Air trapping is not a diagnosis but is a presentation of an illness, and can be a guide to the appropriate differential diagnosis.


Imaging
On high resolution CT air trapping has a typical imaging appearance, although often evaluation with both maximum inhalation and exhalation, or inspiratory and expiratory views, are needed for a more specific diagnosis. One of its typical imaging patterns is mosaic attenuation. In the classic presentation, the lung will appear normal at inspiration, but on exhalation, the diseased portions of the lung which have lost connective tissue recoil will remain lucent while the healthy portions of the lung will become more dense due to atelectasis.
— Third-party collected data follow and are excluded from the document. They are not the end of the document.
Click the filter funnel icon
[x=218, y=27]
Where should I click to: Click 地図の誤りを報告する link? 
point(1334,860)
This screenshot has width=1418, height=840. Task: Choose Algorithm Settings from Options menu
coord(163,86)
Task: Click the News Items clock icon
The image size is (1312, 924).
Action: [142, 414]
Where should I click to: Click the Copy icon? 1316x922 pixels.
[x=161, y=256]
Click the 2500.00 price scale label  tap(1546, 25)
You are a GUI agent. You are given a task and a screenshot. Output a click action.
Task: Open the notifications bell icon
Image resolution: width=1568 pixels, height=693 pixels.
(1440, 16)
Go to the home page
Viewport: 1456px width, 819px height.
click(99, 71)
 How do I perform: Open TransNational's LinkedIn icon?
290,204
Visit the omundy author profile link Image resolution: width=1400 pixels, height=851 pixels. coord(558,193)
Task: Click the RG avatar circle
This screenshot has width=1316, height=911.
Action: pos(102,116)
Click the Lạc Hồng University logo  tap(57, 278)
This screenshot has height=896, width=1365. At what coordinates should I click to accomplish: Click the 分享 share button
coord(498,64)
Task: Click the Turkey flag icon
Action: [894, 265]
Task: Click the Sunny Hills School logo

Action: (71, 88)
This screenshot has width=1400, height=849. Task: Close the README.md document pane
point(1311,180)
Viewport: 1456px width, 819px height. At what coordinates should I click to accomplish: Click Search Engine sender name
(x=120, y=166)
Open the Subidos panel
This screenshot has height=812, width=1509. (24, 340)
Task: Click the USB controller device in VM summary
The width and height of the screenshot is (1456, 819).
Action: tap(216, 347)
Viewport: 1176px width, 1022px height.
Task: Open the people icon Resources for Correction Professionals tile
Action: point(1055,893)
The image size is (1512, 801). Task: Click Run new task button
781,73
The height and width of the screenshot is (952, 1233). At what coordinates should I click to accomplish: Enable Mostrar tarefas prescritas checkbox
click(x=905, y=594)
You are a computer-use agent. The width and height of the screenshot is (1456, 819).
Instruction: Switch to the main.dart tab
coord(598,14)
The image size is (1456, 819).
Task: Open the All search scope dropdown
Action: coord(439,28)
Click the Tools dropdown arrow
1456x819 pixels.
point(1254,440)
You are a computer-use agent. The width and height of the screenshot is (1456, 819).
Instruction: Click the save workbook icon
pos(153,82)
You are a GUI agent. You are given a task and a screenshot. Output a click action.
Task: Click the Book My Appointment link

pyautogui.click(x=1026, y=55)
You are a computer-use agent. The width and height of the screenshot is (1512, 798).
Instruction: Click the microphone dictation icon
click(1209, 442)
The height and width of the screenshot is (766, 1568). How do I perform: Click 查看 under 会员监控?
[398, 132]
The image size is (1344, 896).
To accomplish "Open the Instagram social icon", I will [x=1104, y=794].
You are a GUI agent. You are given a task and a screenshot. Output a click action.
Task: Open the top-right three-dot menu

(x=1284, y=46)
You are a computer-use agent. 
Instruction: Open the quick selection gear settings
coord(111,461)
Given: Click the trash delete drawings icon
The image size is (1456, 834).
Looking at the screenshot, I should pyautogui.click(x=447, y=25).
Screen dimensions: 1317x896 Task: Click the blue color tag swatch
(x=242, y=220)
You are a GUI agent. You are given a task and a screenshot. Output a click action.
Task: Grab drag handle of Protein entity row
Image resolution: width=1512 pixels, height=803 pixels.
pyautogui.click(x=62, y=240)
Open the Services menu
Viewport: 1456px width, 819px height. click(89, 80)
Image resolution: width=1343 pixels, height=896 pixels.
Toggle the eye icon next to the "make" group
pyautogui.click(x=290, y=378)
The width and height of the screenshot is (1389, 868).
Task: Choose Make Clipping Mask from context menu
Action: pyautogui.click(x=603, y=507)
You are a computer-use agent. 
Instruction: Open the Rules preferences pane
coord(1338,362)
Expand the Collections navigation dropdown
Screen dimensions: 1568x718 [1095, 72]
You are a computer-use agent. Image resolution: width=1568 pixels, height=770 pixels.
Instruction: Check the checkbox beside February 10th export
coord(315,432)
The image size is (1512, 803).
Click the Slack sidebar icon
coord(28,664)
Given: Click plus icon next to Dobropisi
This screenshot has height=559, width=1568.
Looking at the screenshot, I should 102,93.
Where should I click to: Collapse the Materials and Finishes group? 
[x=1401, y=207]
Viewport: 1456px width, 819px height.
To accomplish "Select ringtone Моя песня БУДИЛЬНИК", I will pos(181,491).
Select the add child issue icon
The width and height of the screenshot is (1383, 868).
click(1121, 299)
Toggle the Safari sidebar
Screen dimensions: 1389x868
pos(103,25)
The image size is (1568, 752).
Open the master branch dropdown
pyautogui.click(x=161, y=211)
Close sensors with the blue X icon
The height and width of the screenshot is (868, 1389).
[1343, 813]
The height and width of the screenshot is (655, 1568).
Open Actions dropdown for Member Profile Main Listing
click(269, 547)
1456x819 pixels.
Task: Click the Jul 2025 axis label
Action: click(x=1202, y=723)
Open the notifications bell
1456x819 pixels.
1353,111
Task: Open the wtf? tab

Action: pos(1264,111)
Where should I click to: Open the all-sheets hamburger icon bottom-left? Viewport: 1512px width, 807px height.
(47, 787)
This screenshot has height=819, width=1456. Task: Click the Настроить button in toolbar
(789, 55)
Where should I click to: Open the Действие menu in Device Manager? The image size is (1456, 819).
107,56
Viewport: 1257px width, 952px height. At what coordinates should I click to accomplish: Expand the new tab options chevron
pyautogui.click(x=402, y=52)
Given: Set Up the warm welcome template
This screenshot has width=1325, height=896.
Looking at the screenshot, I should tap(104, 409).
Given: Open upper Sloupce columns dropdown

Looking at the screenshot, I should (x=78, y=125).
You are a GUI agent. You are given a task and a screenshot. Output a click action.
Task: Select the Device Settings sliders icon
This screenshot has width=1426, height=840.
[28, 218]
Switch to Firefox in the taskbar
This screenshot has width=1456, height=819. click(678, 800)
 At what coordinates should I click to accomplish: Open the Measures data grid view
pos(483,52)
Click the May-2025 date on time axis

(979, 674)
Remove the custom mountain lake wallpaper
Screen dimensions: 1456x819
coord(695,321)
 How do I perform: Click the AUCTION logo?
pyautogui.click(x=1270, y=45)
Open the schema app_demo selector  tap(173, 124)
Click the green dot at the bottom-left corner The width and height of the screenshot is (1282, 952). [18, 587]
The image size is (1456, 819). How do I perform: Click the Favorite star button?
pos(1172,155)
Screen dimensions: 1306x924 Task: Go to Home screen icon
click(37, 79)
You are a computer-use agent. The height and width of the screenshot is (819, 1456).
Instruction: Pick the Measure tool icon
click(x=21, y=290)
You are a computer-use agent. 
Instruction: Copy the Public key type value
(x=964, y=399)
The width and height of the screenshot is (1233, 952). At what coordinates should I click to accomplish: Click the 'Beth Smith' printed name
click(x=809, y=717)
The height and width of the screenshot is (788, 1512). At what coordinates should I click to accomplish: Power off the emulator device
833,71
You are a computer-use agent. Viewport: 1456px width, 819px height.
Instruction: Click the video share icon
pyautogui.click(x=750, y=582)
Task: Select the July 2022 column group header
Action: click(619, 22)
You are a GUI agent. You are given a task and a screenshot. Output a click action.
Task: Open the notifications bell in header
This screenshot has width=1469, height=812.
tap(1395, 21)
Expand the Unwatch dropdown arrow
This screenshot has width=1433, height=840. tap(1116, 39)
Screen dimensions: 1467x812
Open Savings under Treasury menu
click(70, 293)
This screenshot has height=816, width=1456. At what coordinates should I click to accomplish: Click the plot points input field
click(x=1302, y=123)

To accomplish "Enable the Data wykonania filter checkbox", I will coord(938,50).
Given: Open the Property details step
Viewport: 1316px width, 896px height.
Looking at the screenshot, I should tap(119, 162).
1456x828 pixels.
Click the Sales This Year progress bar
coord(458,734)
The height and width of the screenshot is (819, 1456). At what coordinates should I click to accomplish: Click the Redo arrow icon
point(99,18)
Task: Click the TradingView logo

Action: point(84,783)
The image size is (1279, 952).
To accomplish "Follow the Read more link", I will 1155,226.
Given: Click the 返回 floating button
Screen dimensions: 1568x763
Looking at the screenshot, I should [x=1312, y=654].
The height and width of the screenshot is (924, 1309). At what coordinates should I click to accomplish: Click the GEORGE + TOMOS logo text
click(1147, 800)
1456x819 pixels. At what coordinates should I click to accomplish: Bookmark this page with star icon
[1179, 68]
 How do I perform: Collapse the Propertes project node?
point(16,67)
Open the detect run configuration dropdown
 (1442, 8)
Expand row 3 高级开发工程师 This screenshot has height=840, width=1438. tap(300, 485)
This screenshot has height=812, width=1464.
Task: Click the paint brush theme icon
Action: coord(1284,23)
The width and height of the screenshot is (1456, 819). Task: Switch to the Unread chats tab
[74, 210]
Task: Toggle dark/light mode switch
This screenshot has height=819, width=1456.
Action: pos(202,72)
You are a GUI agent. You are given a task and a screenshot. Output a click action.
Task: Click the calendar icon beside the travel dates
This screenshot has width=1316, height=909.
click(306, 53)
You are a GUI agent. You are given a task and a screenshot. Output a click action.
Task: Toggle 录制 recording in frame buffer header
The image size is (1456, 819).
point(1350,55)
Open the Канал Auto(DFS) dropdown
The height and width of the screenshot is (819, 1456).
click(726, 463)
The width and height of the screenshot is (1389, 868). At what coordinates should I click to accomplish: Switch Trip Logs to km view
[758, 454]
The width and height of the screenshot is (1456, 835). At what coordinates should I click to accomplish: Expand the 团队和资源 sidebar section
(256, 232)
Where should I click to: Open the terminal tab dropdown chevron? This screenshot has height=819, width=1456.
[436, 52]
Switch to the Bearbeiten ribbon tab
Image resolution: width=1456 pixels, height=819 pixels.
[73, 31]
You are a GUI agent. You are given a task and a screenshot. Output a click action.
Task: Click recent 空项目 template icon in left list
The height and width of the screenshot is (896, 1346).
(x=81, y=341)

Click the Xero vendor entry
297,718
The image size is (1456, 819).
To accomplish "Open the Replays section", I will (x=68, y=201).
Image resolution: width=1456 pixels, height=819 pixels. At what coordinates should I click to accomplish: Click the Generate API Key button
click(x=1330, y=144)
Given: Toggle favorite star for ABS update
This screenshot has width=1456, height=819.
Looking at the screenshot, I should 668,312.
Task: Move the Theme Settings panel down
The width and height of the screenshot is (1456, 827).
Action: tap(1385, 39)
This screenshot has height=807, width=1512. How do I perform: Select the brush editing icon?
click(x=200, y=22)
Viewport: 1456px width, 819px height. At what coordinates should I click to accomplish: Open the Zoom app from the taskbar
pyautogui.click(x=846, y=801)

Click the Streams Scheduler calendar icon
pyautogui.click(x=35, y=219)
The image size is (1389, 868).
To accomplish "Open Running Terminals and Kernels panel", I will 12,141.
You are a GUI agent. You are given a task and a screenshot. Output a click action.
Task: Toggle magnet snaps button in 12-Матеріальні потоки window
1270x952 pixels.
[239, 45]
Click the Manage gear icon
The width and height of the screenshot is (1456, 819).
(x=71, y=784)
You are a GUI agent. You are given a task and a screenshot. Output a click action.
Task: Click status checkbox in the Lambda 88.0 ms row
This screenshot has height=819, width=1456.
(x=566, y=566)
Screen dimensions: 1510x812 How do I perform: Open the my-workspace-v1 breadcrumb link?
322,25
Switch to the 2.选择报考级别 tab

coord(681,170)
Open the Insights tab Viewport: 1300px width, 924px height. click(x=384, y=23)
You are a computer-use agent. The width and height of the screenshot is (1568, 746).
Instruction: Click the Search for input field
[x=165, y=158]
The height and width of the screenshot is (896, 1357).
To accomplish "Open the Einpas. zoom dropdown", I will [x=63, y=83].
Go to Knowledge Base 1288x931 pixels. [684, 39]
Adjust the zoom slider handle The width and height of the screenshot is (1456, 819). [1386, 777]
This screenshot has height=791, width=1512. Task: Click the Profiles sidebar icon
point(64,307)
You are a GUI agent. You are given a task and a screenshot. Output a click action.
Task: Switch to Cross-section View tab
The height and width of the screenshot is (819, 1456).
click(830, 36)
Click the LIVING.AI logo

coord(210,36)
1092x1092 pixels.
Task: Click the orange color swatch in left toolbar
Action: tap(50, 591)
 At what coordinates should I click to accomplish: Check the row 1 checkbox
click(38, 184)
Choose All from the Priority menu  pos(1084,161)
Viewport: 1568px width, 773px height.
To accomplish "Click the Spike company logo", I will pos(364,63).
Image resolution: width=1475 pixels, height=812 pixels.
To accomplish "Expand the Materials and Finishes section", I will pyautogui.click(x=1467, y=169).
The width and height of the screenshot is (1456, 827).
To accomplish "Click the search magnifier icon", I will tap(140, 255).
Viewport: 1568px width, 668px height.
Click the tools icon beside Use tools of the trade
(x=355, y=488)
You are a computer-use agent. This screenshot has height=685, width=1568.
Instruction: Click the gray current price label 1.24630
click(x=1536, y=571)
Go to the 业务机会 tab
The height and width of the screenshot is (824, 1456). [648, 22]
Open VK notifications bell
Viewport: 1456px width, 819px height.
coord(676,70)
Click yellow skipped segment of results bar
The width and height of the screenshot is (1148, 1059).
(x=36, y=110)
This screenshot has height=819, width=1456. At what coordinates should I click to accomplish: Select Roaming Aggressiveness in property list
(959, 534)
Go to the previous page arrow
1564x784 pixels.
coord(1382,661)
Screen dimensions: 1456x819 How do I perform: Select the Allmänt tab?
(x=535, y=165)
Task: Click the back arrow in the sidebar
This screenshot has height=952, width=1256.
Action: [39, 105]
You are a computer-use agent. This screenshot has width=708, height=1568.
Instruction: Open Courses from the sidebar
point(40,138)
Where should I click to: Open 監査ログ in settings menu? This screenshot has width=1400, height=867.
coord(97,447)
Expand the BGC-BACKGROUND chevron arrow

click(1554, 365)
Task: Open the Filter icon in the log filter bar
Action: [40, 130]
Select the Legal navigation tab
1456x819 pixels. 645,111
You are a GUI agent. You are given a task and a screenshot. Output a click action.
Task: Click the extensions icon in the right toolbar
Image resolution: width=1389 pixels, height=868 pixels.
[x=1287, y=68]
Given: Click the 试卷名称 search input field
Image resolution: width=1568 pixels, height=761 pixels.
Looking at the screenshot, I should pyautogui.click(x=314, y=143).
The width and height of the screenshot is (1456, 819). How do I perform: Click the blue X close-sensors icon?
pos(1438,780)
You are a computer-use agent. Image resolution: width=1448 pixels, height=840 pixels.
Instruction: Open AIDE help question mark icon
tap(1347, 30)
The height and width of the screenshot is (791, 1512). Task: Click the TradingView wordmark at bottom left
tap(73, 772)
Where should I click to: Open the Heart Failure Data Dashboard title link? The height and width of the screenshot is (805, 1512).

This helps distinguish it from mosaic attenuation due to patchy fibrosis, as occurs with nonspecific interstitial pneumonia, and in early usual interstitial pneumonitis (the hallmark imaging diagnosis of interstitial lung disease) in which there is no change with inspiration and expiration.

Measurement and function
Exhaled volumes are measured by a pulmonary function test or simple spirometry, leading to an elevated residual volume and a measurement of forced expiratory volume. Air trapping is often incidentally diagnosed on computed tomography (CT) scanning.  On expiratory films, retained hyperlucent gas will be visualised in cases of air trapping.

Air trapping represents poorly aerated lung, but on its own is clinically benign. It is a common problem for smokers who dive. On diving the lung volume collapses and pushes air into the poorly aerated regions. On arising from a deep depth, these air-trapped areas of lung expand. This places great pressure on the lung tissue which can rupture.